76 % (n = 25) der Patienten waren bereits vor der Operation sportlich aktiv, während 24 % (n = 8) jeglichen Sport verneinten. Bis auf 2 Patienten kehrten alle aus der präoperativ sportlich aktiven Gruppe wieder zurück in ihren jeweiligen Sport. Hier waren die angegebenen Gründe in einem Fall die subjektiv als zu hoch eingeschätzte Kniebelastung. In dem anderen Fall folgte kurzer Zeit nach der Genesung des Patienten eine Operation am Kniegelenk der Gegenseite. Von den 8 Patienten, die präoperativ sportlich nicht aktiv waren, wechselten 3 in die sportlich aktive Gruppe. Die anderen 5 Patienten aus der sportlich inaktiven Gruppe zeigten sich mit der Bewältigung von Alltagsbelastungen hochzufrieden, verneinten jedoch weiterhin das Interesse, Sport zu betreiben (Tab. 2).

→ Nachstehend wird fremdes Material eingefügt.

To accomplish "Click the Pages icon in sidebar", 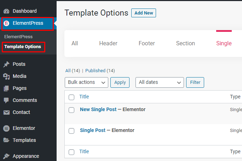I will (x=6, y=88).
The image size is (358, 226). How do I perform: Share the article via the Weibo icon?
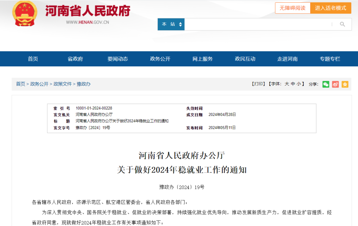point(335,84)
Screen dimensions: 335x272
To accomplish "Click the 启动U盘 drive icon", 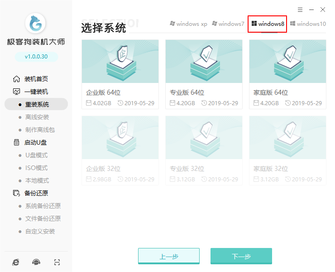I will coord(16,142).
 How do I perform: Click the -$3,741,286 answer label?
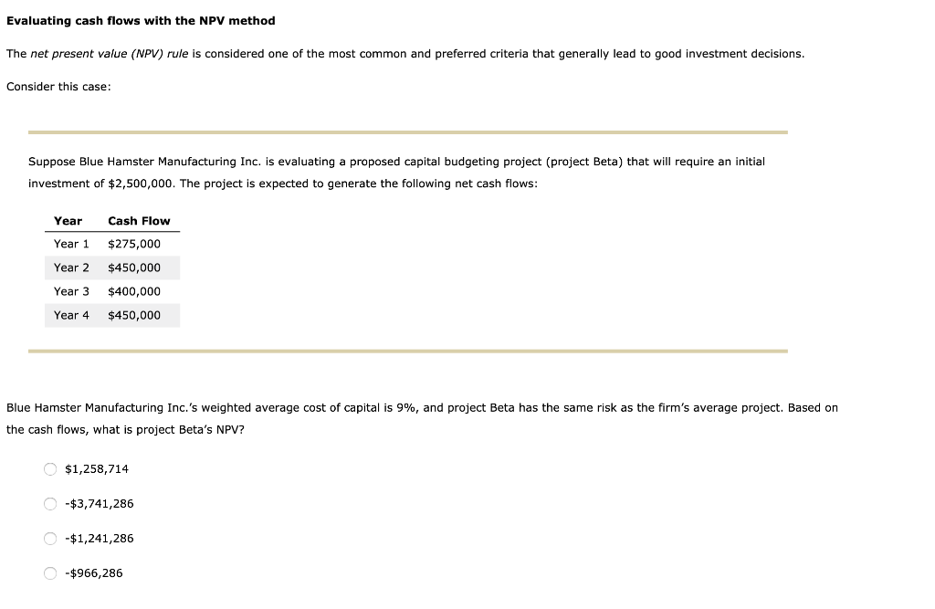pyautogui.click(x=98, y=503)
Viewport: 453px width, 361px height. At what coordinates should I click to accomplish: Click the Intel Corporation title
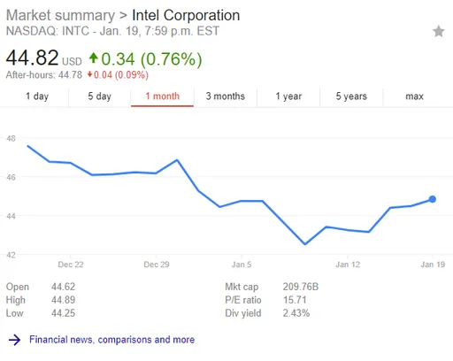tap(186, 15)
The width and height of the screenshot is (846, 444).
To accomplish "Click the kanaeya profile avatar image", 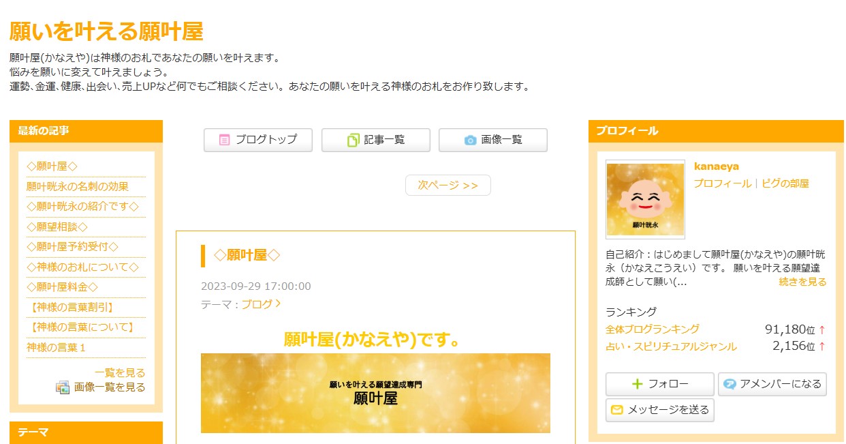I will pos(645,199).
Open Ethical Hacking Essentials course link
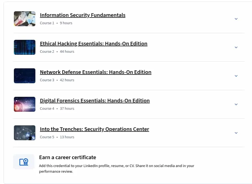252x184 pixels. click(x=93, y=43)
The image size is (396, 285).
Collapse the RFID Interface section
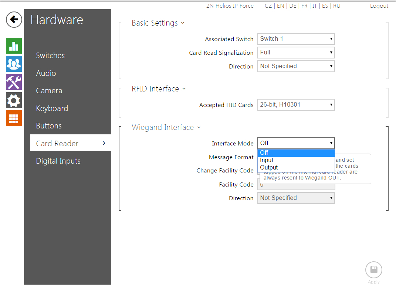tap(159, 89)
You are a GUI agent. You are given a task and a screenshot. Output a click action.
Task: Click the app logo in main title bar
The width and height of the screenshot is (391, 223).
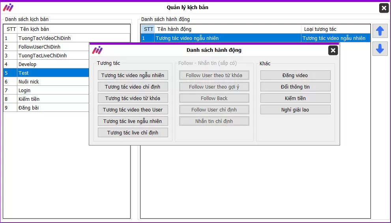8,8
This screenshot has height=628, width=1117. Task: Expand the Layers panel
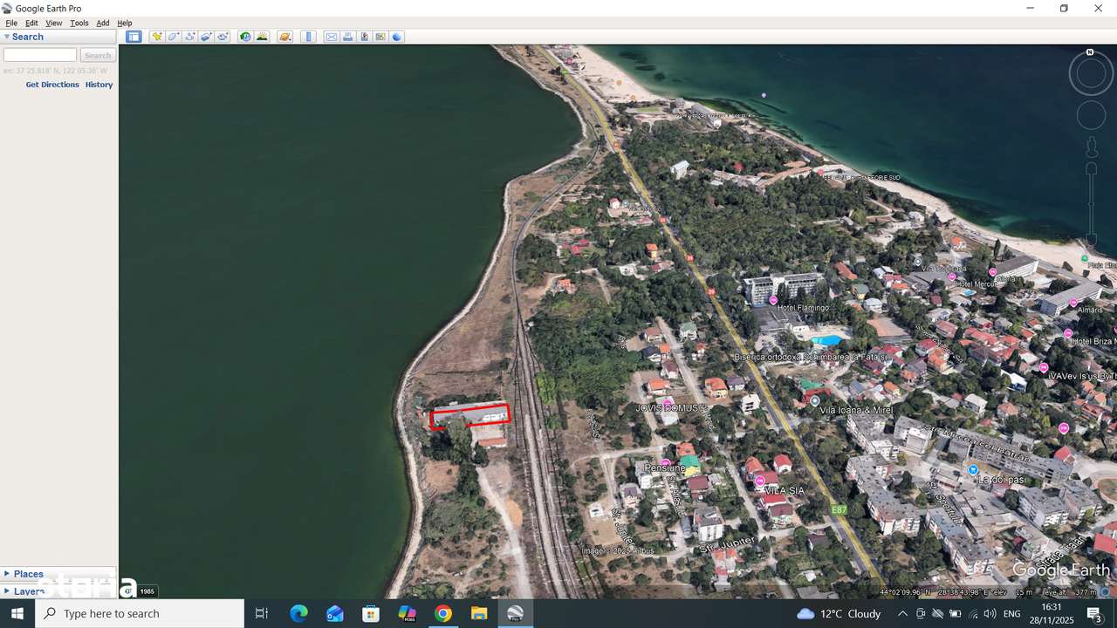pos(25,590)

Bei den kompetitiv aktiven Leistungssportlern kamen alle Patienten zurück in die gleiche Sportart und führten diese wieder auf Wettkampfniveau aus. Dabei erreichten 58 % nach der Operation ihr altes Leistungslevel bzw. Wettkampfklasse.
Diskussion
Eine Fehlposition des MPFL führt zu erheblichen klinischen Problemen [5]. Die typischen Komplikationen sind der anteriore Knieschmerz, Beugedefizite und Bewegungseinschränkungen in 5–10 % der Fälle [1, 8, 56]. So zeigt sich ein vorderer Knieschmerz nach 2 Jahren bei bis zu 30–50 % der Patienten [1, 19]. Auch nach 3 Jahren fand sich noch ein vorderer Knieschmerz bei bis zu 17 % der Patienten [31]. In unseren eigenen Fallserien von 30 Pa-tienten fand sich bei einem Nachuntersuchungszeitraum von 22,5 Monaten nur bei Ausbelastung ein anteriorer Knieschmerz bei 4 Patienten (13 %). Bei einem dieser Patienten zeigte sich ein Beugedefizit von mehr als 20°. Luxationsrezidive fanden sich nicht.
Als Ursachen für den anterioren Knieschmerz und das Beugedefizit werden Entzündungen und Vernarbungen im Transplantatbereich [14] sowie eine Tunnelfehlplatzierung [34] diskutiert. In postoperativen Kernspintomografien lag nur in 65 % eine gute Position der femoralen Insertion vor. In 35 % war diese zu weit anterior oder proximal [40]. Weiterhin ist als typischer Risikofaktor die Überspannung des MPFL Transplantats gesehen worden [44].
Mit unserer Technik können wir diesen Komplikationen weitestgehend vorbeugen. Die Anlage des femoralen Bohrkanals wird immer unter Röntgenkontrolle durchgeführt. Wir können die Anspannung des Transplantats individualisieren und unter Funktion austesten; das Transplantat ist in der gesamten Transplantatlänge genutzt und somit weniger rigide. Eine andere nicht allzu seltene Komplikation bei anderen Techniken einer MPFL-Plastik ist die Patellafraktur, die bei uns in keinem Fall eintrat. In der Literatur finden sich hierbei meist Querfrakturen [8, 17, 25, 27, 33, 45]. Dhinsa et al. [11] diskutierten großlumige und horizontale Bohrungen als Risikofaktor für solche Frakturen. In unserer Technik werden vornehmlich nahezu vertikale horizontale Bohrungen ohne zusätzliches Verankerungsmaterial verwendet.
Philippot et al. [35] wiesen darauf hin, dass die Zugkraft bei der Refixation nicht mehr als 10 Newton betragen solle. Höhere Zugkräfte führen zu einer vermehrten Belastung mit der Gefahr der Überkorrektur und Hyperkompression der Patella.